Logo Questions Linux Laravel Mysql Ubuntu Git Menu
 

Cache Function results

Tags:

c#

.net

caching

For fun, I'm playing with a class to easily cache function results. The basic idea is that you can take any function you want — though you'd only want to use it for relatively expensive functions — and easily wrap it to use relatively inexpensive dictionary lookups for later runs with the same argument. There's really not much to it:

public class AutoCache<TKey, TValue> 
{  
    public AutoCache(Func<TKey, TValue> FunctionToCache)
    {
        _StoredFunction = FunctionToCache;
        _CachedData = new Dictionary<TKey, TValue>();
    }

    public TValue GetResult(TKey Key)
    {
        if (!_CachedData.ContainsKey(Key)) 
            _CachedData.Add(Key, _StoredFunction(Key));
        return _CachedData[Key];
    }

    public void InvalidateKey(TKey Key)
    {
        _CachedData.Remove(Key);
    }

    public void InvalidateAll()
    {
        _CachedData.Clear();
    }

    private Dictionary<TKey, TValue> _CachedData;
    private Func<TKey, TValue> _StoredFunction; 
}

Unfortunately, there are some additional restrictions that make this much less useful than it could be. There are also some features we could add and other considerations to the implementation. I'm looking for thoughts on ways this can be improved for any of the following points:

  • This requires a function that returns the same result for a given set of arguments (it must be stateless). Probably no way to change this.
  • It's limited to a very narrow delegate range. Could we expand it to easily work for any function that accepts at least one parameter and returns a value, perhaps by wrapping arguments in an anonymous type? Or would we need an additional implemenation for each Func delegate we wanted to support? If so, can we build an abstract class to make this easier?
  • It's not thread-safe.
  • No automatic invalidation. This makes it dangerous for garbage collection. You need to keep it around for a while for it to be useful, and that means you're not going to really ever discard old and potentially un-needed cache items.
  • Can we inherit from this to make the cache bi-directional for the case where the function has a single argument?

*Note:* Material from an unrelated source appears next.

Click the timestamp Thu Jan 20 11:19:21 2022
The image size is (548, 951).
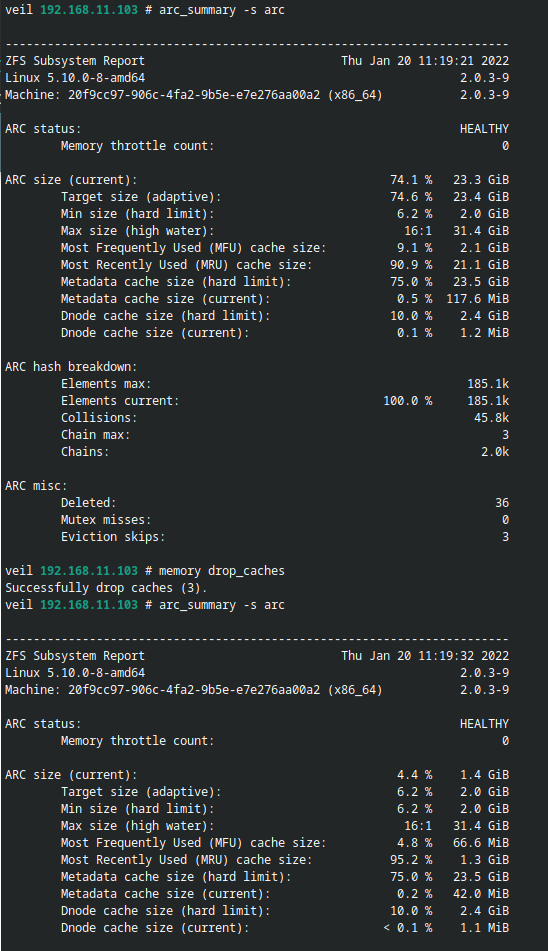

As a point of reference, if I ever use this in real code the most likely place I envision it is as part of a business logic layer, where I use this code to wrap a method in the data access layer that just pulls data from a lookup table. In this case, the database trip would be expensive relative to the dictionary and there would almost always be exactly one 'key' value for the lookup, so it's a good match.

like image 215
Joel Coehoorn Avatar asked Jul 22 '09 16:07

Joel Coehoorn


2 Answers

Another name for this automatic caching of function results is memoization. For a public interface, consider something along these lines:

public Func<T,TResult> Memoize<T,TResult>(Func<T,TResult> f)

... and simply use polymorphism to store T's in a dictionary of object.

Extending the delegate range could be implemented via currying and partial function application. Something like this:

static Func<T1,Func<T2,TResult>> Curry(Func<T1,T2,TResult> f)
{
    return x => y => f(x, y);
}
// more versions of Curry

Since Curry turns functions of multiple arguments into functions of single arguments (but that may return functions), the return values are eligible for memoization themselves.

Another way to do it would be to use reflection to inspect the delegate type, and store tuples in the dictionary rather than simply the argument type. A simplistic tuple would be simply an array wrapper whose hashcode and equality logic used deep comparisons and hashing.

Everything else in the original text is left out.